Pre-production and casting [edit]

Actor Role
Jane Fonda Barbarella
John Phillip Law Pygar
Anita Pallenberg
Joan Greenwood (voice)[22]
The Black Queen, Bang-up Tyrant of Sogo
Marcel Marceau Professor Ping
Milo O'Shea Durand-Durand
David Hemmings Dildano
Ugo Tognazzi Mark Hand
Claude Dauphin The President of Earth
Véronique Vendell Captain Moon
Serge Marquand Captain Sun
Giancarlo Cobelli The Revolutionary

A man (Roger Vadim) standing with a dog on his shoulder with a woman (Jane Fonda) next to him.

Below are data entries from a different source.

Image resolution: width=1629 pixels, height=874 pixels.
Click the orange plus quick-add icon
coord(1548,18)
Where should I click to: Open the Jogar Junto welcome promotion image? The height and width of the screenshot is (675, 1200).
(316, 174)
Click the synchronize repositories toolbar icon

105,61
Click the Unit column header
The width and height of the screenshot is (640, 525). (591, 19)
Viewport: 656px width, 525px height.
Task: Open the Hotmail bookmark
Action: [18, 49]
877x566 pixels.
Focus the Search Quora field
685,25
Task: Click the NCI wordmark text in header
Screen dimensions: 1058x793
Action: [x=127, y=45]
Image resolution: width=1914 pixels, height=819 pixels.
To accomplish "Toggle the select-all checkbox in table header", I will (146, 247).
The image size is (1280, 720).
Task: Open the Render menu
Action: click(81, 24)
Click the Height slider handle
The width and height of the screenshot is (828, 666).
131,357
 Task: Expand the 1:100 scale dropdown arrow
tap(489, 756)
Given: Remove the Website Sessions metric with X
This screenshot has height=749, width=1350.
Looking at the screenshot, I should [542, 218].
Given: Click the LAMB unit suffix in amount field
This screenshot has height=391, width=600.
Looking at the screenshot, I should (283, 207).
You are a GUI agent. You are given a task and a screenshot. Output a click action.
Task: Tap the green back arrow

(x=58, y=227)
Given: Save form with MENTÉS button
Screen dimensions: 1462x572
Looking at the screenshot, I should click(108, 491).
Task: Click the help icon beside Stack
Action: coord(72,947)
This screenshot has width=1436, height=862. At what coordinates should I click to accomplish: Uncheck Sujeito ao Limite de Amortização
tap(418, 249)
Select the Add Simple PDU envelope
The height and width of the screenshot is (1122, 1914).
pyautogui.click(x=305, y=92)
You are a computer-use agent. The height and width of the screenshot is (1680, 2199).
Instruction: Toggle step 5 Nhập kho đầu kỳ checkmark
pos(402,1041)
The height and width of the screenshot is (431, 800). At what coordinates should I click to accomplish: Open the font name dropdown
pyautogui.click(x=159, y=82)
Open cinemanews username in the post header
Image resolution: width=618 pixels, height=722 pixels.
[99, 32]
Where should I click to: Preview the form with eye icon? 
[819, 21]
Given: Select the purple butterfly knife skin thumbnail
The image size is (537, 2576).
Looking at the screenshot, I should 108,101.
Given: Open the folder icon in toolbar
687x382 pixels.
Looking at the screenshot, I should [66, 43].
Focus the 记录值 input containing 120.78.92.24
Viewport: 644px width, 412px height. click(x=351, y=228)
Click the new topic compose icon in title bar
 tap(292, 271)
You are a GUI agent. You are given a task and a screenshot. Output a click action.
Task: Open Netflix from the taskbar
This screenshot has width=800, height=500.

Roger Vadim and Jane Fonda in Rome in 1967 during the movie's filming

Several actresses were approached earlier Jane Fonda was cast as Barbarella. De Laurentiis' first choice was Virna Lisi; his second was Brigitte Bardot, who was not interested in a sexualized function. His tertiary choice was Sophia Loren, who was pregnant and felt that she would not fit the part.[thirteen] Fonda was uncertain about the flick, but Vadim convinced her by saying that science fiction was a apace-evolving genre. Before filming Barbarella, she was the subject of two sex scandals: the first when her nude body was displayed across an eight-story billboard promoting the premiere of Circle of Honey in 1965, and the second when several aboveboard nude photos from Vadim's closed fix for The Game Is Over were sold to Playboy the post-obit yr. According to biographer Thomas Kiernan, the billboard incident made her a sexual practice symbol in the United States.[23] Vadim said he did not desire the actress to play Barbarella "tongue in cheek", and he saw the graphic symbol as "but a lovely, average girl with a terrific space record and a lovely torso. I am not going to intellectualise her. Although at that place is going to be a chip of satire about our morals and our ethics, the picture is going to be more of a spectacle than a cerebral do for a few way-out intellectuals."[24] Fonda felt her priority for Barbarella was to "proceed her innocent"; the character "is not a vamp and her sexuality is non measured past the rules of our society. She is not existence promiscuous just she follows the natural reaction of another blazon of upbringing. She is non a so-chosen 'sexually liberated woman' either. That would mean rebellion against something. She is different. She was born gratuitous".[24]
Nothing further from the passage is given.